* **Aim of the exercise**: Put the lines into a numbered list, starting at the very beginning of the rows and going through the line that contains "This screenshot has", with both ends included and any blank lines left out.
— Start Records for this task —
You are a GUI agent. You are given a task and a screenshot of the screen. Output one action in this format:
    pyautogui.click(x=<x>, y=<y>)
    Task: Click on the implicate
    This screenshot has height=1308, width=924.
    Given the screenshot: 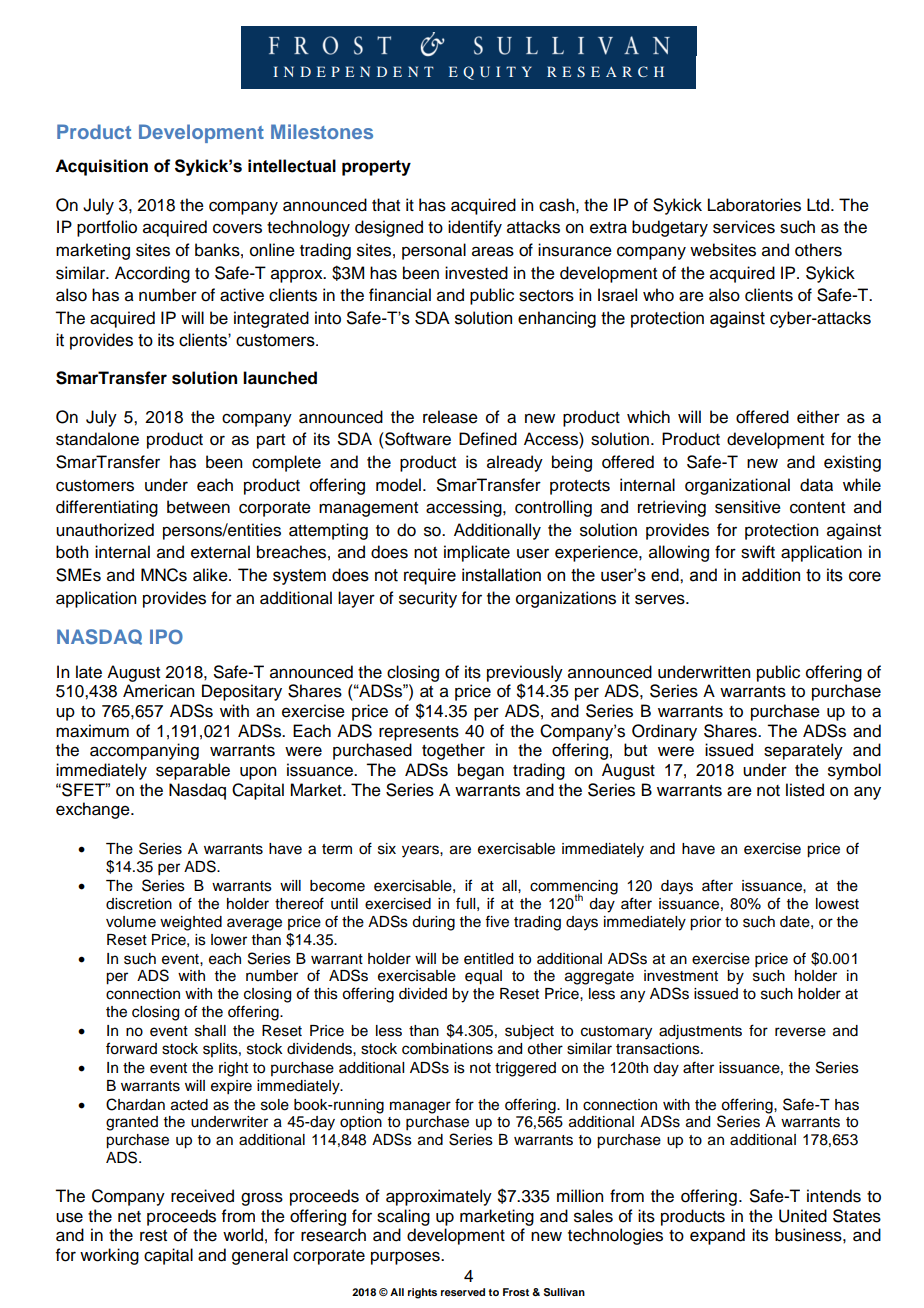 What is the action you would take?
    pyautogui.click(x=477, y=553)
— End Records for this task —
* **Output for this task**:
1. You are a GUI agent. You are given a task and a screenshot of the screen. Output one action in this format:
2.     pyautogui.click(x=<x>, y=<y>)
3.     Task: Click on the implicate
4.     This screenshot has height=1308, width=924.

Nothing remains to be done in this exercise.